Activity :: Drop every picture and copy exactly the lines from the one with "Given: Click the Inicio start button" through the last line of the listing below.

== Segment start ==

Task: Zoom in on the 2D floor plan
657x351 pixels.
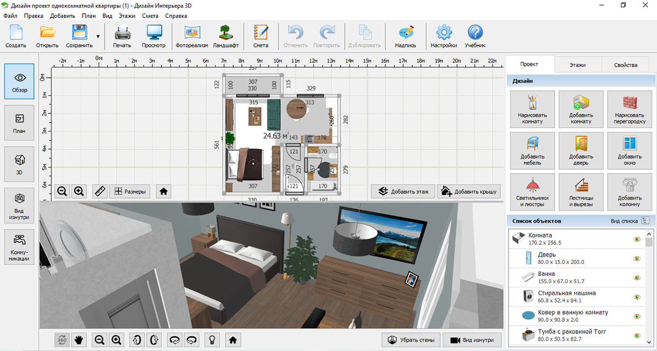Action: pos(79,191)
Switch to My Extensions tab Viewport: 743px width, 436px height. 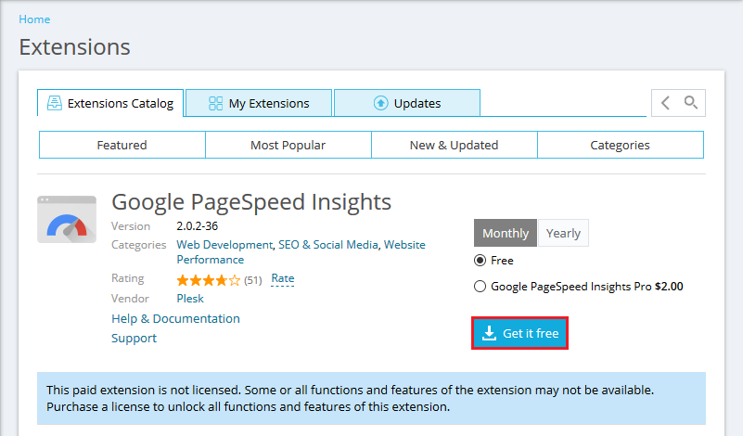click(259, 103)
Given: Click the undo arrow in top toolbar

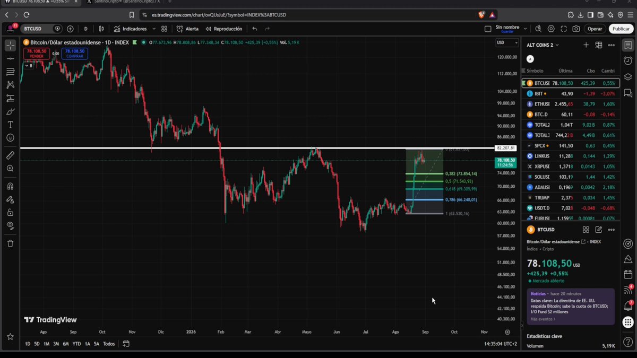Looking at the screenshot, I should point(255,29).

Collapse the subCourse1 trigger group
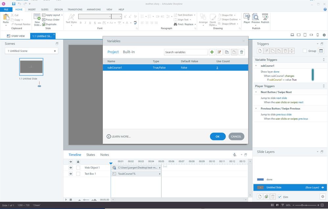(257, 66)
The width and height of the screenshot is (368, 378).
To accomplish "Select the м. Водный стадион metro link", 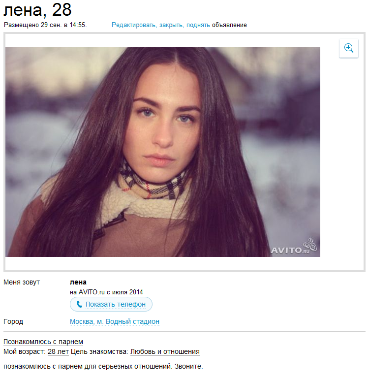I will click(x=128, y=321).
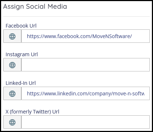Click the 'Linked-In Url' label

[21, 83]
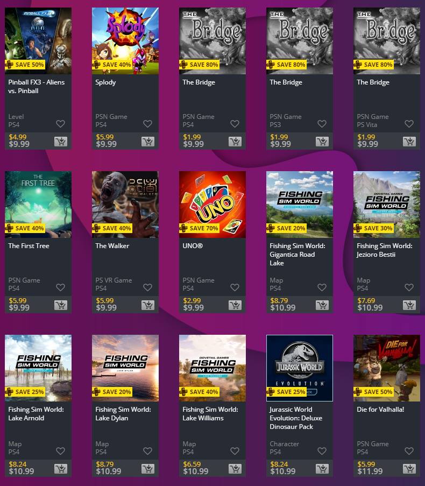Viewport: 425px width, 486px height.
Task: Toggle wishlist heart on PS3 The Bridge
Action: click(x=322, y=124)
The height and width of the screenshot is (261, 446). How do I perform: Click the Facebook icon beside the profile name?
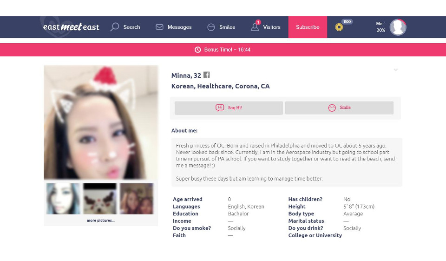(x=207, y=75)
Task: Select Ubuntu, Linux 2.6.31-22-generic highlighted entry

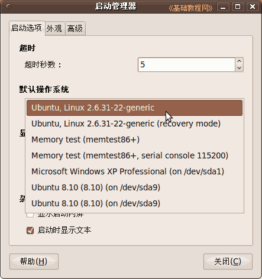Action: pos(134,108)
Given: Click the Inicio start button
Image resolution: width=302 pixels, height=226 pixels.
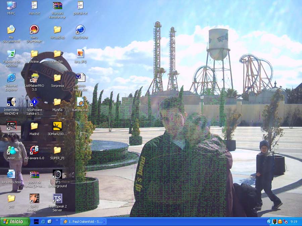Looking at the screenshot, I should 15,222.
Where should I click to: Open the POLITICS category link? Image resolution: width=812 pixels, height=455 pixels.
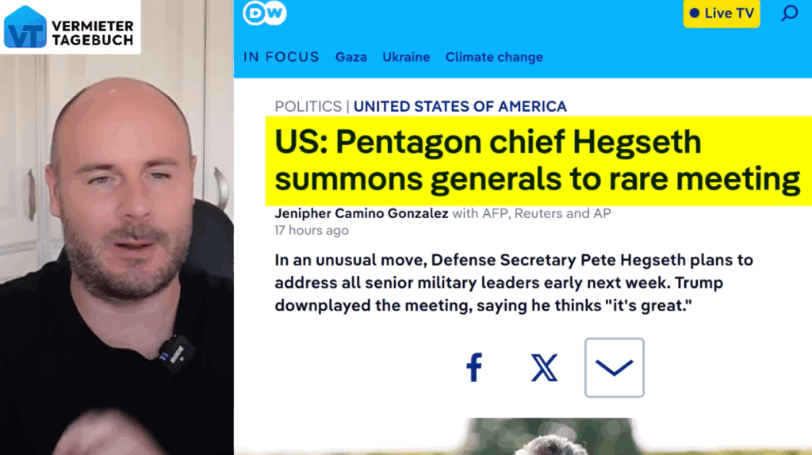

== Segment end ==

Written response ::
Given: Click the Inicio start button
Image resolution: width=302 pixels, height=226 pixels.
Looking at the screenshot, I should 15,222.
Where should I click to: Open the POLITICS category link? Image resolution: width=812 pixels, height=455 pixels.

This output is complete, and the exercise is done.